Rain shortened the Asia-Pacific Championship to just 54-holes last October but the reward was still the same for Cheng Jin. The native of China won by single strokes over Australians Cameron Davis and Ryan Ruffels. In the opening round Cheng fired a tournament record 62 to take the lead.

Cheng Jin has competed in 15 professional events around the world since the start of 2015. He finished T35 at the Qatar Masters in January.


Paul Chaplett:

At the time of his victory Chaplet of Costa Rico, was the 832nd ranked amateur in the world. A year prior at the Latin American Amateur Chaplet finished a distant T36 but behind a closing day 2-under 70 he was able to claim a one-stroke triumph.

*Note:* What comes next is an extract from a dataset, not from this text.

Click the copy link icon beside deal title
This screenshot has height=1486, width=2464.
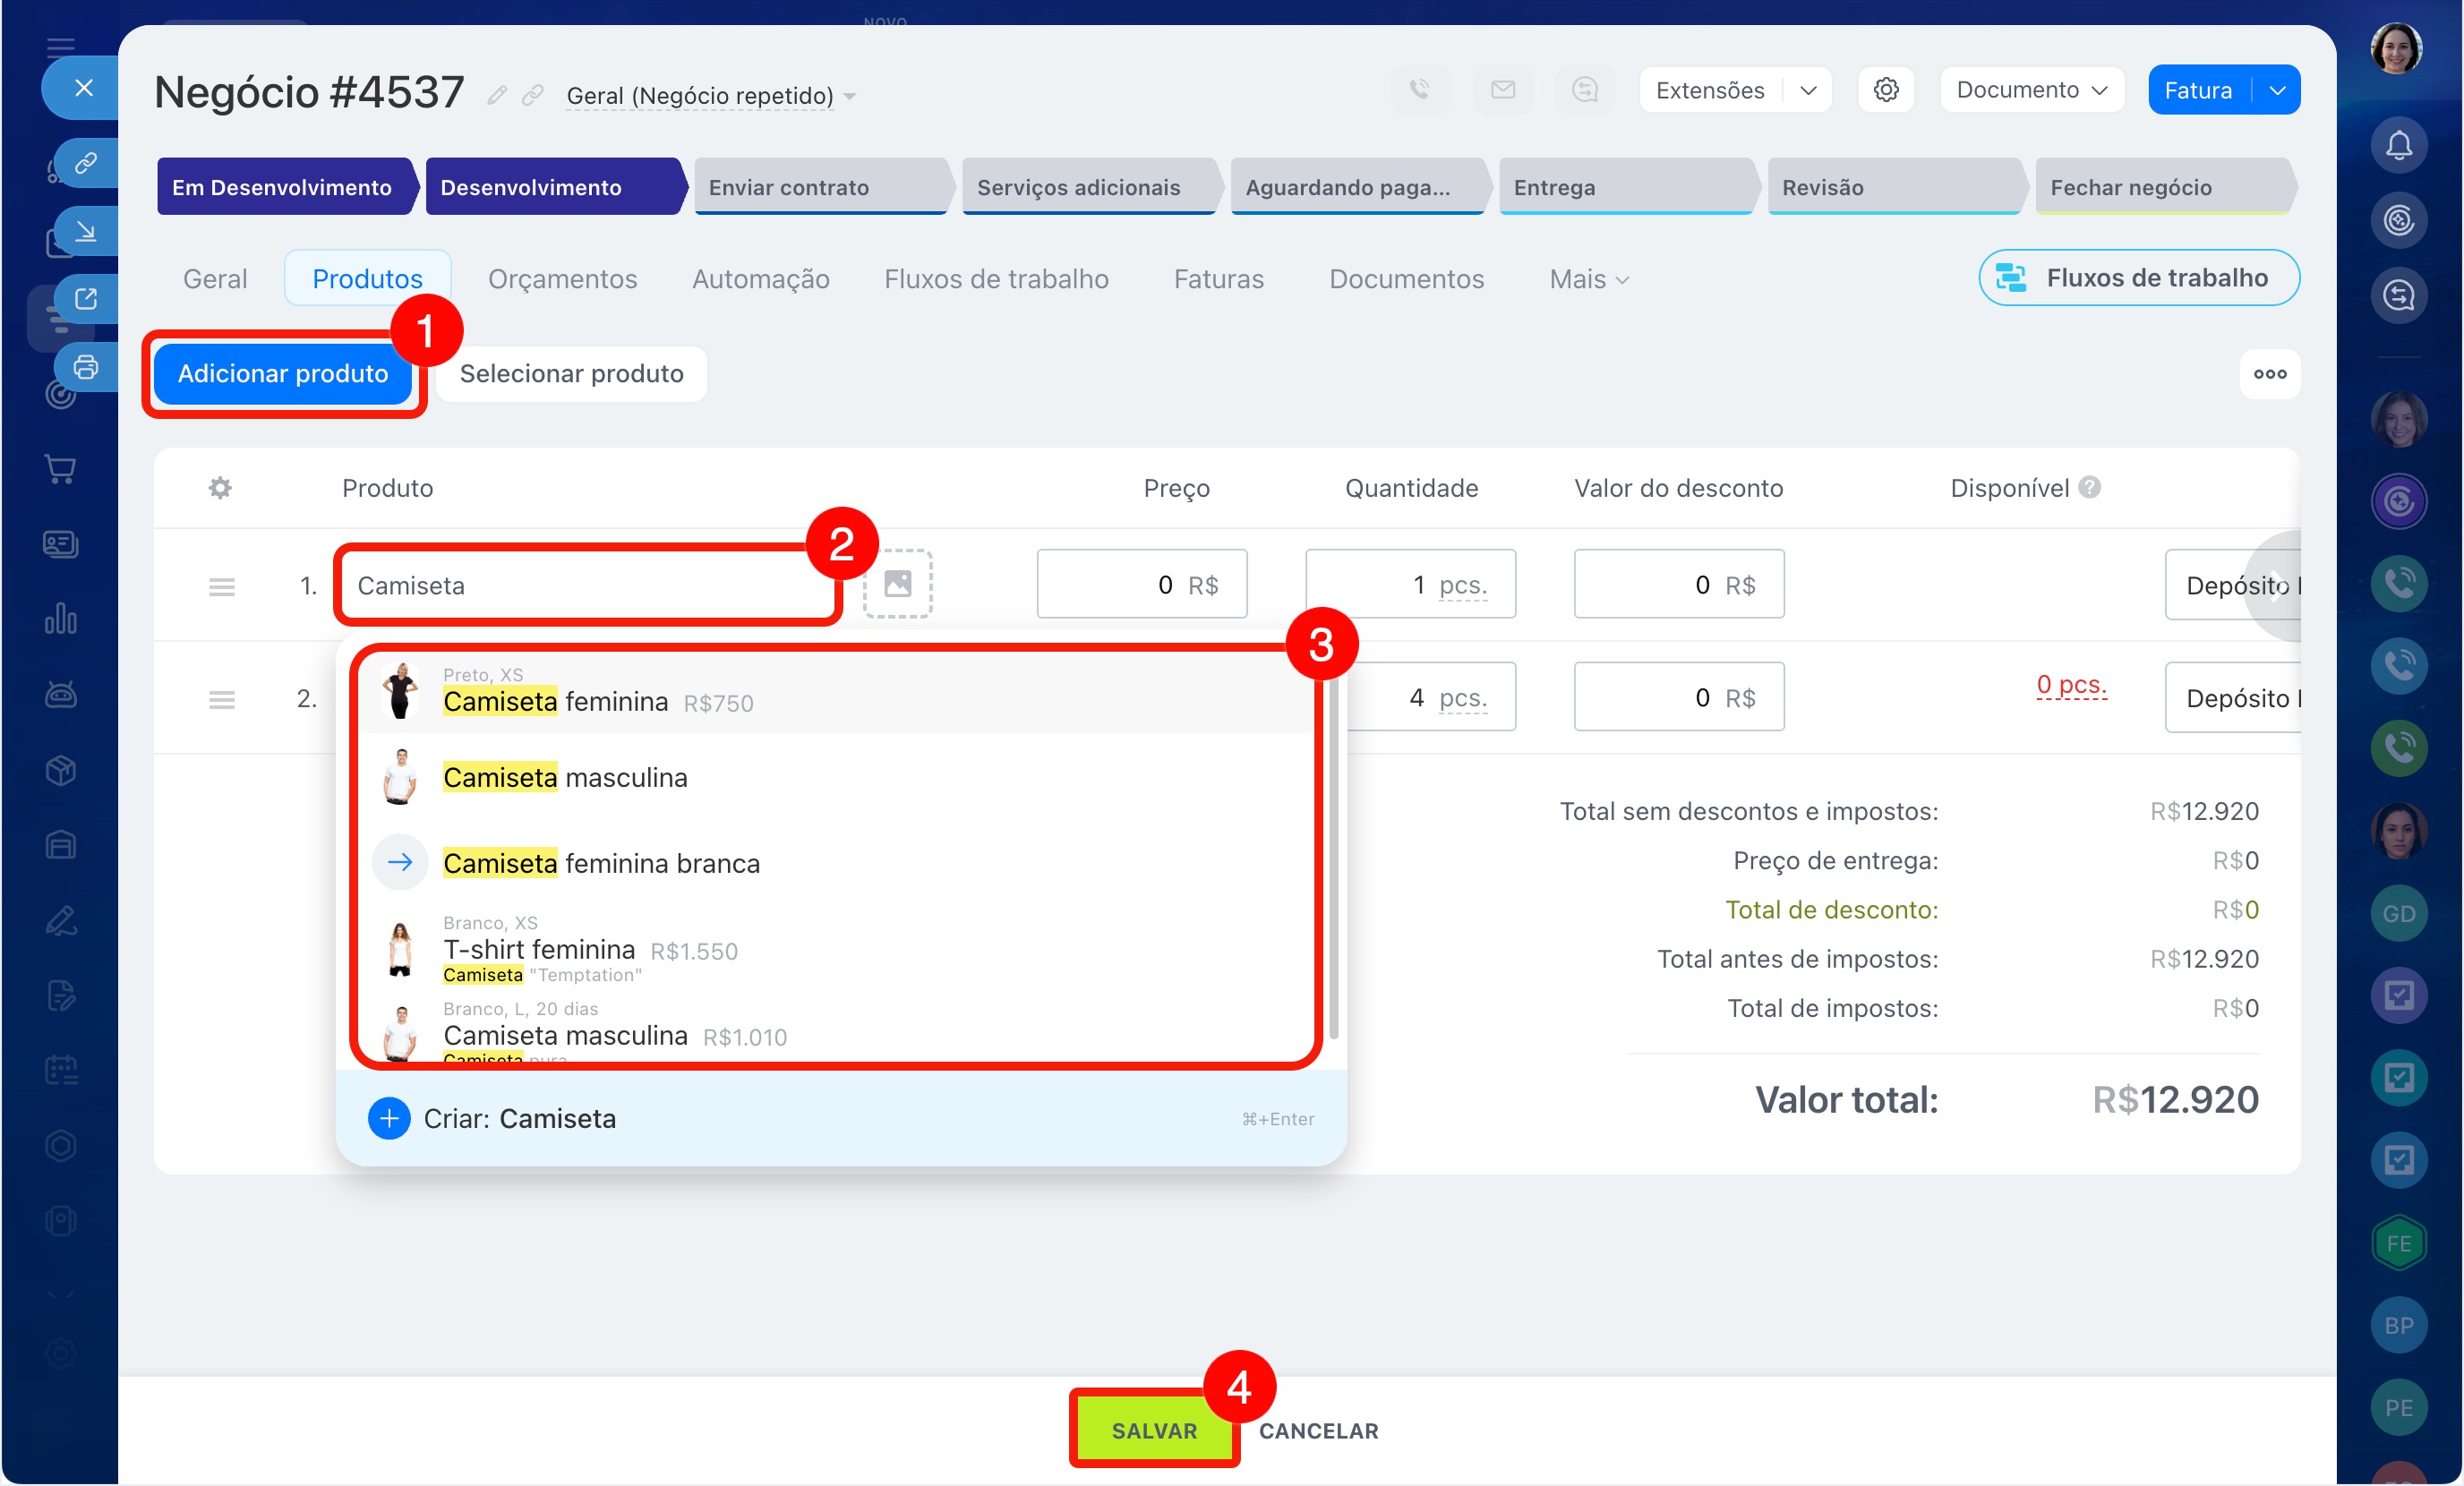point(533,95)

Following the round Chaplet told reporters, “I wasn’t expecting to win. I was expecting to shoot under par, which is my main goal, so that was accomplished. And with that came the win, so I can’t really ask for much more.”

Chaplet, 16-years-old, is eyeing his Masters week as an opportunity to earn a college scholarship.


Sammy Schmitz:

Talk about improbable, Schmitz is the 2,399th ranked amateur in the world and he made it into the field. How you might ask? With a walk-off ace on a par 4 to win the championship match 3-and-2.

“It felt like forever,” Schmintz from Minnesota said in the post round press conference. “We hit it, we knew it was good, we saw it kind of--I think I handed the club to my caddie John. I think I had taken my glove off at that point, and just a couple steps forward, and we heard everybody screaming. You can kind of tell a scream for when it’s close and when it goes in. We knew it went in. Everybody erupted, and it was a really good feeling.”

Schmitz qualified for the Masters in a fashion no one else in the field can claim stake too. This will be Schmitz’s first career professional event.

-CBS Sports, Golf Channel, USA Today and USGA contributed to this story

ABOUT THE The Masters

One of Golf's four professional majors traditionally invites amateurs who have reached the finals of the US Amateur, or won the British Amateur or the US Mid Amateur. Also included are the winners of the relatively new Asia Pacific Amateur and Latin American Amateur.